RESUMEN EJECUTIVO
El Pulso Laboral & Sectorial de Bolivia muestra que el deterioro económico continúa reflejándose tanto en el mercado laboral como en los principales sectores productivos:
- La caída del desempleo de los últimos trimestres se asocia con una mayor participación laboral e informalidad; impulsados por la necesidad de los hogares de sostener sus ingresos en un contexto de recesión.

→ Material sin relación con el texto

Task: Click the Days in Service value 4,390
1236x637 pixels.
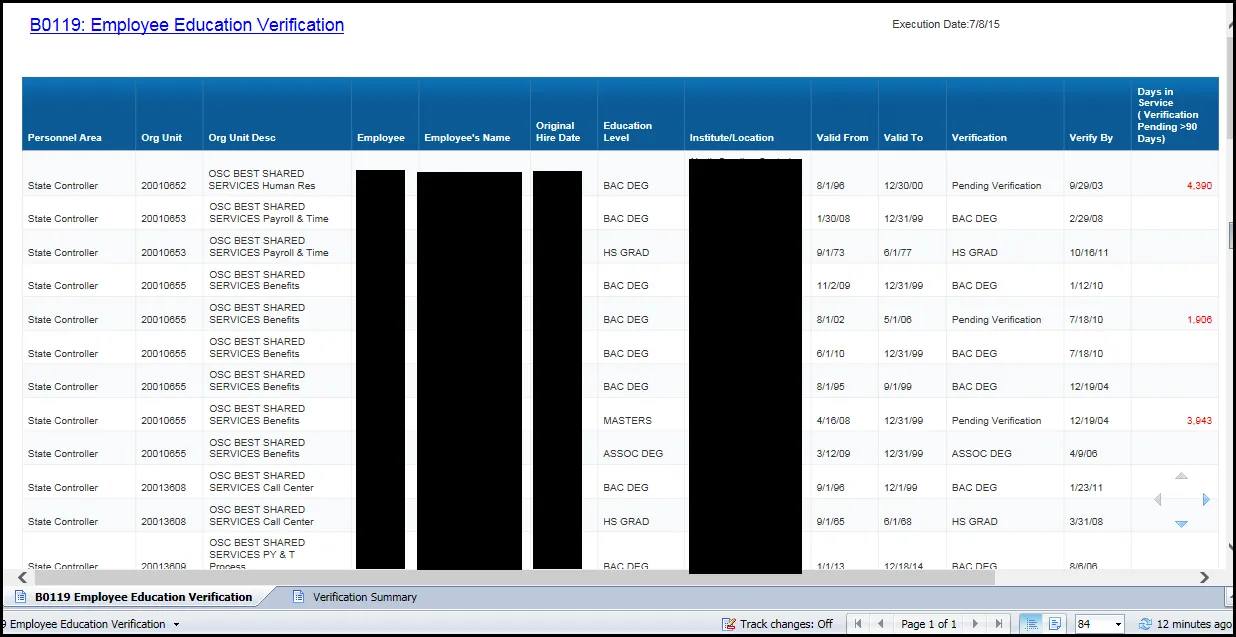Action: [x=1198, y=186]
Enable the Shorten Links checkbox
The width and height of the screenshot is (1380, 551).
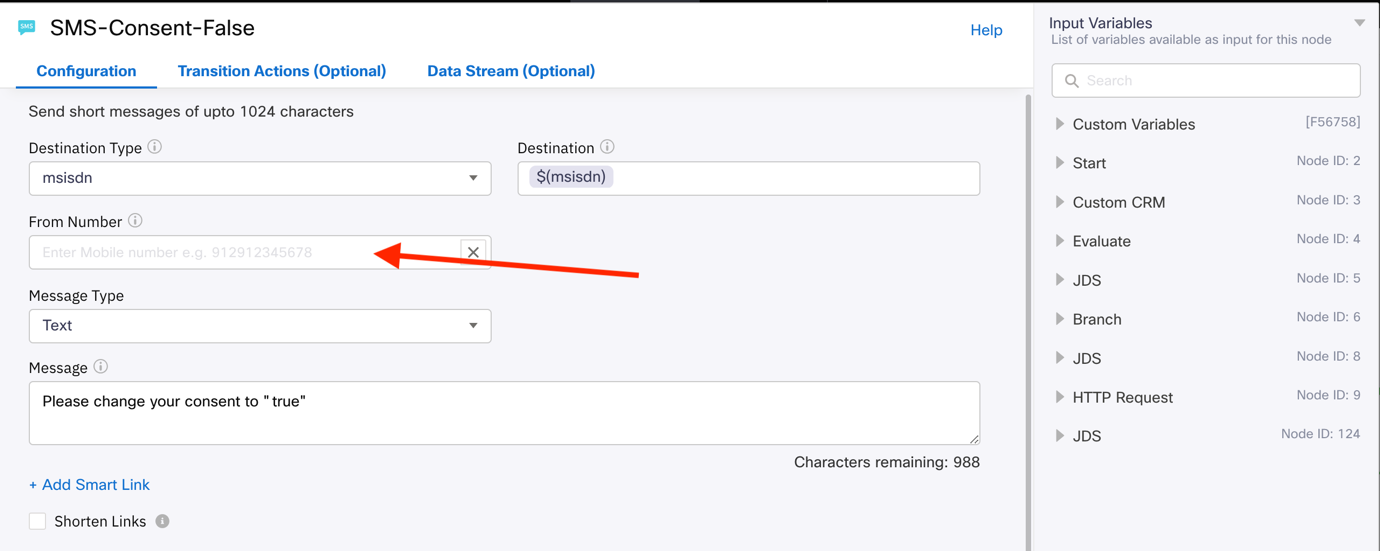click(38, 521)
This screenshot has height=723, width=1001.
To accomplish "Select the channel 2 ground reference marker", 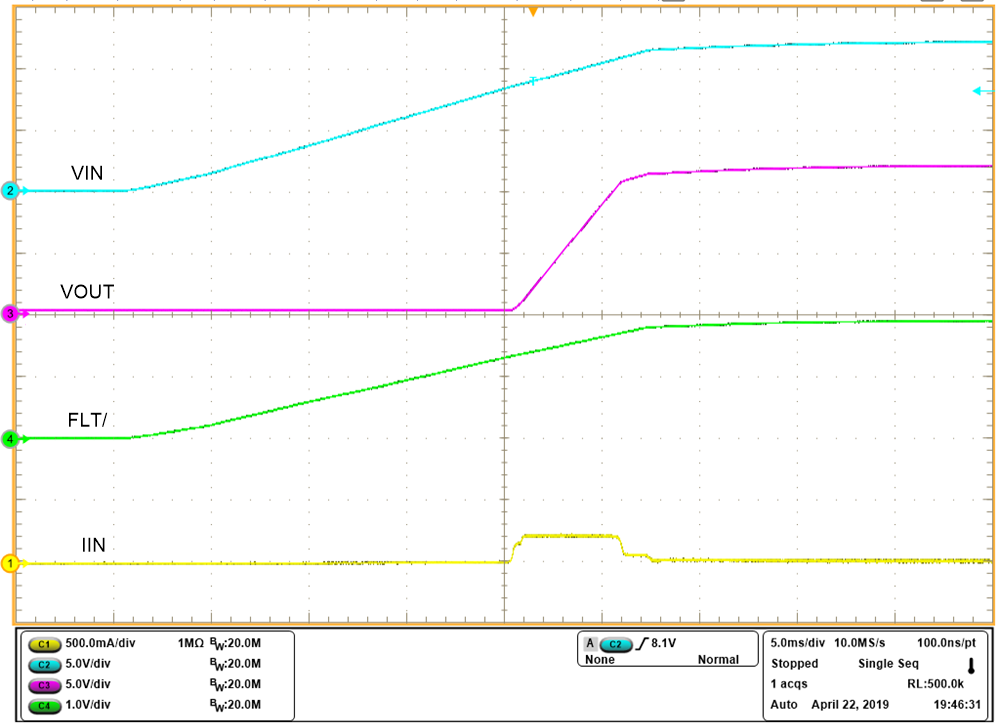I will [x=7, y=190].
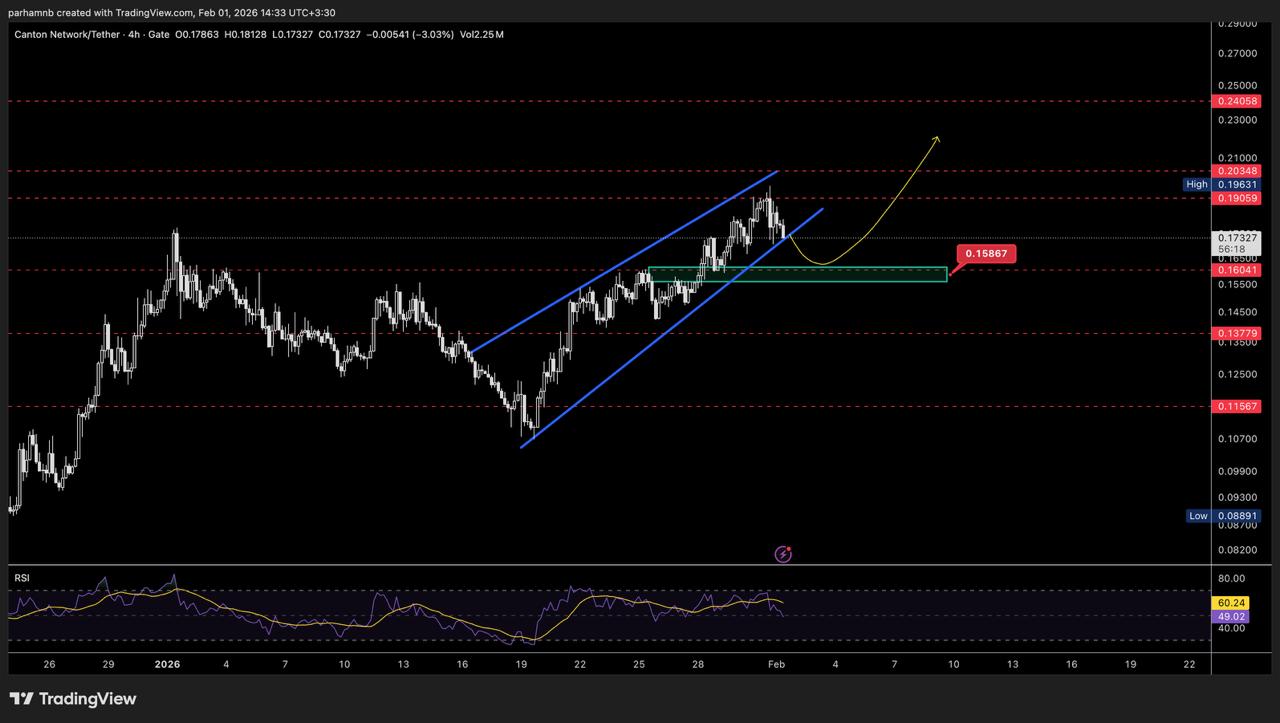Select the yellow RSI value 60.24
The height and width of the screenshot is (723, 1280).
[x=1229, y=603]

La tasa de desocupación llega al 3,2%, mientras que la informalidad alcanza el 84,2% -en las zonas urbanas-; sin cambios estructurales en las brechas por sexo.
- La producción de hidrocarburos disminuye significativamente a partir de 2014; y la del diésel continúa con la mayor contracción. Esto ocurre en un contexto donde el costo fiscal de la subvención a los combustibles fue del 4% del PIB en los últimos años; incluso Aliaga y Terrazas (2025) estiman que, agregando las subvenciones implícitas a las explícitas, el porcentaje llegó a cerca del 9% del PIB.
- La producción minera presenta una recuperación heterogénea tras la pandemia: El estaño, el plomo y el zinc no tienen una tendencia clara; pero el wólfram y la plata aumentan -respondiendo a la mayor demanda mundial-. La producción de oro registrada incrementa hasta 2023.I, pero cae desde después, en un contexto marcado por la crisis cambiaria y la implementación de la Ley N.º 1503 -factores que podrían haber incentivado una mayor comercialización fuera de los registros oficiales-.